* [GOAL OF THE EXERCISE]:
What is needed is an exact copy of the line that contains "The width and height of the screenshot is (366, 407)." and of all later lines to the end of the records below, with no other lines.

* [Stored data]:
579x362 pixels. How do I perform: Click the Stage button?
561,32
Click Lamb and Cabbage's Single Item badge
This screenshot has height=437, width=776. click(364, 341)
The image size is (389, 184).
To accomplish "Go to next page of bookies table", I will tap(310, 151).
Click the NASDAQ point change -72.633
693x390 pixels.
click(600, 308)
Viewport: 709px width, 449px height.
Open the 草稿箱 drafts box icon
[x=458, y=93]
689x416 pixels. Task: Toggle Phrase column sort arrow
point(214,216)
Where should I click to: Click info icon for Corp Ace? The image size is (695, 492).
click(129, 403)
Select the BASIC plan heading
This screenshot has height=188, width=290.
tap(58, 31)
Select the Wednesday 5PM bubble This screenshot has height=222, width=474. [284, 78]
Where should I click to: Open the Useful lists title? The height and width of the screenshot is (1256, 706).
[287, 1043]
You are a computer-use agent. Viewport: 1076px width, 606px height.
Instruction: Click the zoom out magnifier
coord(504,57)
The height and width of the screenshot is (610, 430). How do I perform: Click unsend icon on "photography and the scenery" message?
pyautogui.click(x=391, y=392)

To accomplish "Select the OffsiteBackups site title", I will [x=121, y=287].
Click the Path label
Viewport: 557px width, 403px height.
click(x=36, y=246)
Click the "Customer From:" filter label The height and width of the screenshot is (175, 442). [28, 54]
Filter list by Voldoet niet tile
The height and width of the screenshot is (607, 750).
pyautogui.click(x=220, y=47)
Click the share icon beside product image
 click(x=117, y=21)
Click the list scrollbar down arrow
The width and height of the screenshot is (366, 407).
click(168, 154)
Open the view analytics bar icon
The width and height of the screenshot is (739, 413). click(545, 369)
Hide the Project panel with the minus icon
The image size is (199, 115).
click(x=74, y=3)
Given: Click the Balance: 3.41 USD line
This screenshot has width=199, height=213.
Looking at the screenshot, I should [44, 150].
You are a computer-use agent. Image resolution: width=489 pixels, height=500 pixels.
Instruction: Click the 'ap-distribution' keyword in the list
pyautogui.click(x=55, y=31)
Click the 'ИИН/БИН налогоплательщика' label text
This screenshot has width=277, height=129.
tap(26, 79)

* [ANSWER SPACE]:
The width and height of the screenshot is (366, 407).
click(168, 154)
Open the view analytics bar icon
The width and height of the screenshot is (739, 413). click(545, 369)
Hide the Project panel with the minus icon
The image size is (199, 115).
click(x=74, y=3)
Given: Click the Balance: 3.41 USD line
This screenshot has width=199, height=213.
Looking at the screenshot, I should [44, 150].
You are a computer-use agent. Image resolution: width=489 pixels, height=500 pixels.
Instruction: Click the 'ap-distribution' keyword in the list
pyautogui.click(x=55, y=31)
Click the 'ИИН/БИН налогоплательщика' label text
This screenshot has width=277, height=129.
tap(26, 79)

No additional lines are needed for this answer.